Dans l’Hexagone, hormis les îlots de quelques maisons d’édition confidentielles, la littérature et la poésie arabes traduites vers le français ont trouvé pour foyer la collection Sindbad. Pour le cinquantenaire de cette collection unique, Farouk Mardam-Bey qui la dirige depuis ses débuts au sein d’Actes Sud, partage pensées et pépites sur son parcours et ses choix éditoriaux.

Farouk Mardam-Bey : « Si vous voulez connaître le monde arabe, lisez sa littérature »

D.R.

Pierre Bernard fraie le chemin pour la littérature arabe vers le français et fonde pour elle la maison d’édition Sindbad. Farouk Mardam-Bey, votre parcours de vie chemine depuis la Syrie et le monde arabe, vers la France, avec pour phares : la passion pour les livres et les cultures, et les passerelles entre langues. Parlez-nous de votre parcours.

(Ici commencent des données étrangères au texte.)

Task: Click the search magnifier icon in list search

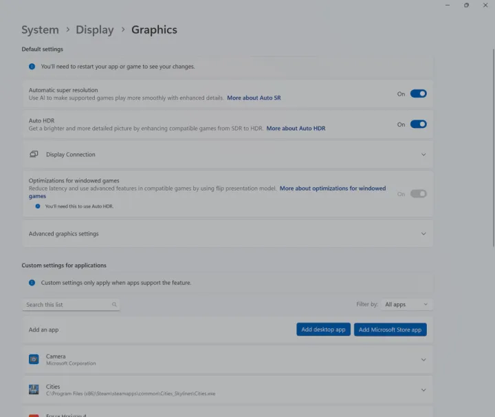Action: [x=114, y=304]
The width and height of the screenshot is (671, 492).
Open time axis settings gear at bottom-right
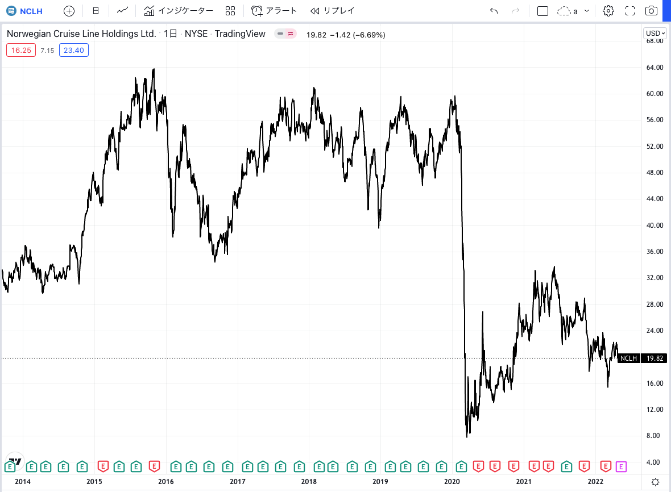point(655,482)
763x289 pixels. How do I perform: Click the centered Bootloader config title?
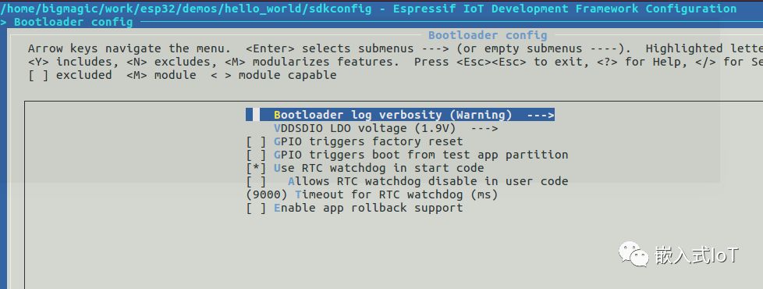tap(488, 35)
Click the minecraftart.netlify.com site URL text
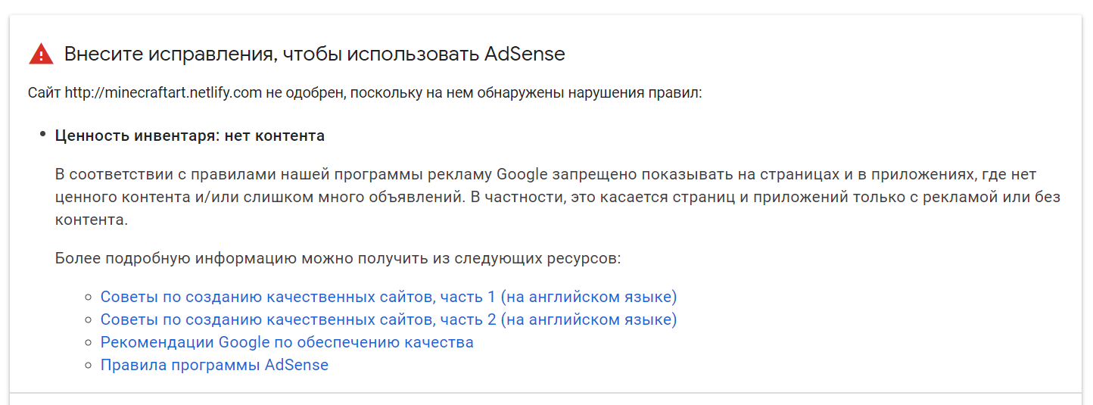This screenshot has height=405, width=1093. [x=163, y=94]
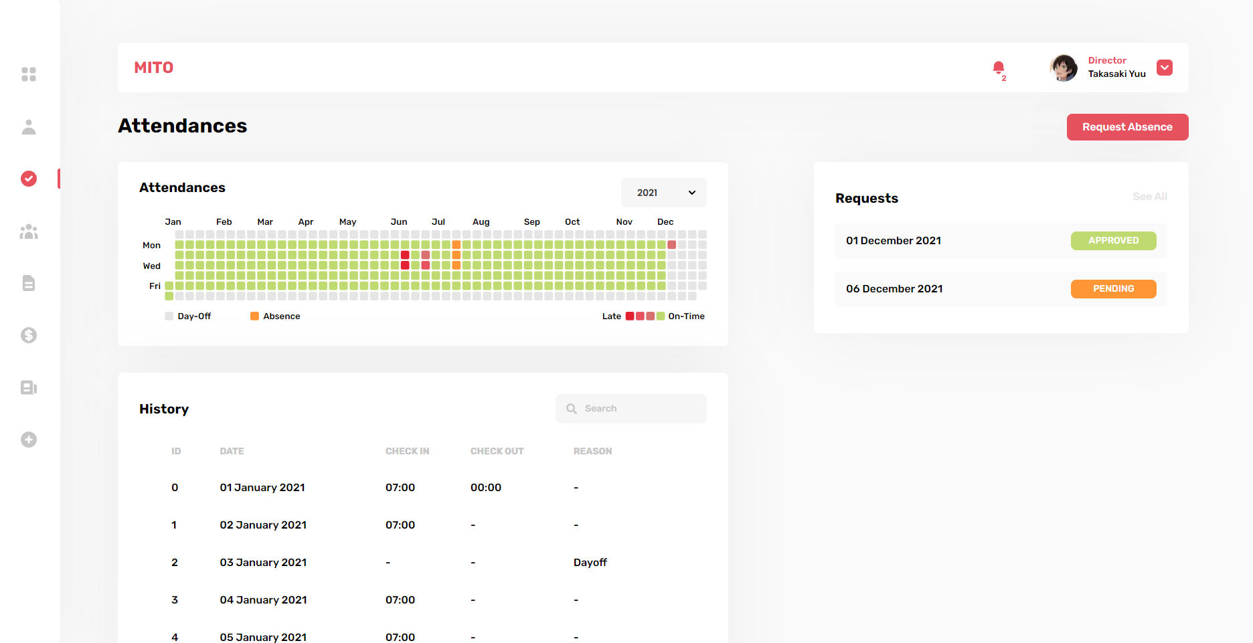Screen dimensions: 1253x643
Task: Open See All requests link
Action: pos(1149,197)
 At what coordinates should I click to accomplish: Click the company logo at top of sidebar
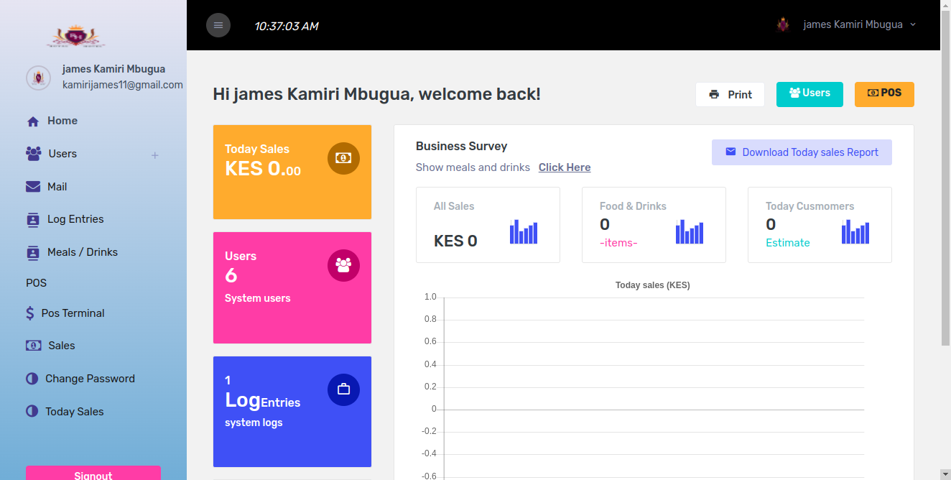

J’étais depuis très longtemps aussi féru de littérature arabe que française. Arrivé en France, j’ai continué dans cette lancée, non pas en écrivant de la poésie, mais en en lisant beaucoup. J’ai travaillé 14 ans comme bibliothécaire à la bibliothèque de l'Institut national des langues et civilisations orientales. J’ai dirigé par la suite la bibliothèque de l'Institut du monde arabe en 1989 (où j’étais conseiller culturel) jusqu'à 1995. J’ai donc toujours été en contact avec les livres. Je connaissais Sindbad car cette maison a été fondée en 1972 par Pierre Bernard et j’ai commencé mon parcours professionnel en France, après mes études en sciences politiques, à la même période. Nous avons avec l’IMA inauguré le premier Salon du livre arabe à Paris au début des années 90. Quand Actes Sud rachète Sindbad en 1995, c’est naturellement qu’on m’a proposé de prendre la direction de cette maison que je dirige depuis.

De quelle manière ces spécificités de votre parcours et l'expérience de l’éloignement ont-elles imprégné votre expérience identitaire ?

Diplômé en droit en Syrie, puis en lettres et en sciences politiques à Paris, je revenais à l’époque régulièrement à Damas et Beyrouth. À partir de 1976, je ne pouvais plus y revenir car j’étais mal vu par le régime syrien du fait de mon désaccord avec l’intervention syrienne au Liban. J’ai vécu alors quelques années en tant qu’étranger ayant une carte de séjour, puis je suis devenu citoyen français en 1982. J’ai vécu longtemps aux frontières entre le monde arabe et la France. Je me sentais appartenir aux deux mondes en même temps, par mon travail, mes propres sentiments et mes désirs. Je traversais cette frontière dans les deux sens dans un continuel aller-retour.

Vous ne vivez donc pas l’éloignement de la Syrie comme un exil ?

Je suis et me sens pleinement syrien et français. Avec le temps, ce n’est pas un exil, mais un attachement très fort que je ressentais pour la Syrie et qui a été ravivé par le soulèvement syrien en 2011, comme pour beaucoup de gens.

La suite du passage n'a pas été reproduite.